• **Aim**:
Update the entries below by replacing every "Identify the location of" with "Find the position of", and leave everything else unchanged.

• **Data listing**:
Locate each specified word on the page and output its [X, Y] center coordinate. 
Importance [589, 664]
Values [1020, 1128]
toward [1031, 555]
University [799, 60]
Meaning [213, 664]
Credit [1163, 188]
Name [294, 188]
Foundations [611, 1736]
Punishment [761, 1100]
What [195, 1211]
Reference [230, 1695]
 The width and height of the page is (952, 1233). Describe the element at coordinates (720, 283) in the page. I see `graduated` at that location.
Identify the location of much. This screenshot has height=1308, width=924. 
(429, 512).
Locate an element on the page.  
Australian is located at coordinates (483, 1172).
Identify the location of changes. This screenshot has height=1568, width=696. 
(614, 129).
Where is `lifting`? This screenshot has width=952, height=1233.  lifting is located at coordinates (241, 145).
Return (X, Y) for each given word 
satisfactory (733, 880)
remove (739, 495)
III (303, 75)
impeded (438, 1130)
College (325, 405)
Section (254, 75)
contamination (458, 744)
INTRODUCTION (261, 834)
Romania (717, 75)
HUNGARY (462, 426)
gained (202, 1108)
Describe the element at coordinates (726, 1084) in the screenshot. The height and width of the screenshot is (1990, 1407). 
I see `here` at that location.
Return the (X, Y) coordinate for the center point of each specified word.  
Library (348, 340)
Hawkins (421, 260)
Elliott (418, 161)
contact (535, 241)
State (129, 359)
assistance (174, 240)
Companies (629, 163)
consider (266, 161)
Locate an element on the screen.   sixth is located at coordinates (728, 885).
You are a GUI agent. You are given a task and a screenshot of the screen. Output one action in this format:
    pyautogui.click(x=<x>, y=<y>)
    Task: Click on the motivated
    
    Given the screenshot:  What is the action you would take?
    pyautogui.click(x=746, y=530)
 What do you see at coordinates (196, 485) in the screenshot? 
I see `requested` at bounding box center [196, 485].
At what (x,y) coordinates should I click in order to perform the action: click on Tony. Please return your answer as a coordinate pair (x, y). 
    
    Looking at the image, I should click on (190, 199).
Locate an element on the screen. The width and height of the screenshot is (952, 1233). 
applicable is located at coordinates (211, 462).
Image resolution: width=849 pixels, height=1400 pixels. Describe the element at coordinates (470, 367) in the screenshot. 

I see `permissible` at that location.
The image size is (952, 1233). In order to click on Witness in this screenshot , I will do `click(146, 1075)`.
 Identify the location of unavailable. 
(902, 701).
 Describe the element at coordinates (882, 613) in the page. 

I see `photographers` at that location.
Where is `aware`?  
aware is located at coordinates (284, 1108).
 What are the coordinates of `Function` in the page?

• **Solution to the exercise**:
Locate each specified word on the page and output its [X, Y] center coordinate. 
Importance [589, 664]
Values [1020, 1128]
toward [1031, 555]
University [799, 60]
Meaning [213, 664]
Credit [1163, 188]
Name [294, 188]
Foundations [611, 1736]
Punishment [761, 1100]
What [195, 1211]
Reference [230, 1695]
 The width and height of the page is (952, 1233). Describe the element at coordinates (720, 283) in the page. I see `graduated` at that location.
Find the position of much. This screenshot has height=1308, width=924. 
(429, 512).
Locate an element on the page.  
Australian is located at coordinates (483, 1172).
Find the position of changes. This screenshot has height=1568, width=696. 
(614, 129).
Where is `lifting`? This screenshot has width=952, height=1233.  lifting is located at coordinates (241, 145).
Return (X, Y) for each given word 
satisfactory (733, 880)
remove (739, 495)
III (303, 75)
impeded (438, 1130)
College (325, 405)
Section (254, 75)
contamination (458, 744)
INTRODUCTION (261, 834)
Romania (717, 75)
HUNGARY (462, 426)
gained (202, 1108)
Describe the element at coordinates (726, 1084) in the screenshot. The height and width of the screenshot is (1990, 1407). 
I see `here` at that location.
Return the (X, Y) coordinate for the center point of each specified word.  
Library (348, 340)
Hawkins (421, 260)
Elliott (418, 161)
contact (535, 241)
State (129, 359)
assistance (174, 240)
Companies (629, 163)
consider (266, 161)
Locate an element on the screen.   sixth is located at coordinates (728, 885).
You are a GUI agent. You are given a task and a screenshot of the screen. Output one action in this format:
    pyautogui.click(x=<x>, y=<y>)
    Task: Click on the motivated
    
    Given the screenshot:  What is the action you would take?
    pyautogui.click(x=746, y=530)
 What do you see at coordinates (196, 485) in the screenshot? 
I see `requested` at bounding box center [196, 485].
At what (x,y) coordinates should I click in order to perform the action: click on Tony. Please return your answer as a coordinate pair (x, y). 
    
    Looking at the image, I should click on (190, 199).
Locate an element on the screen. The width and height of the screenshot is (952, 1233). 
applicable is located at coordinates (211, 462).
Image resolution: width=849 pixels, height=1400 pixels. Describe the element at coordinates (470, 367) in the screenshot. 

I see `permissible` at that location.
The image size is (952, 1233). In order to click on Witness in this screenshot , I will do `click(146, 1075)`.
 Find the position of unavailable. 
(902, 701).
 Describe the element at coordinates (882, 613) in the page. 

I see `photographers` at that location.
Where is `aware`?  
aware is located at coordinates (284, 1108).
 What are the coordinates of `Function` in the page?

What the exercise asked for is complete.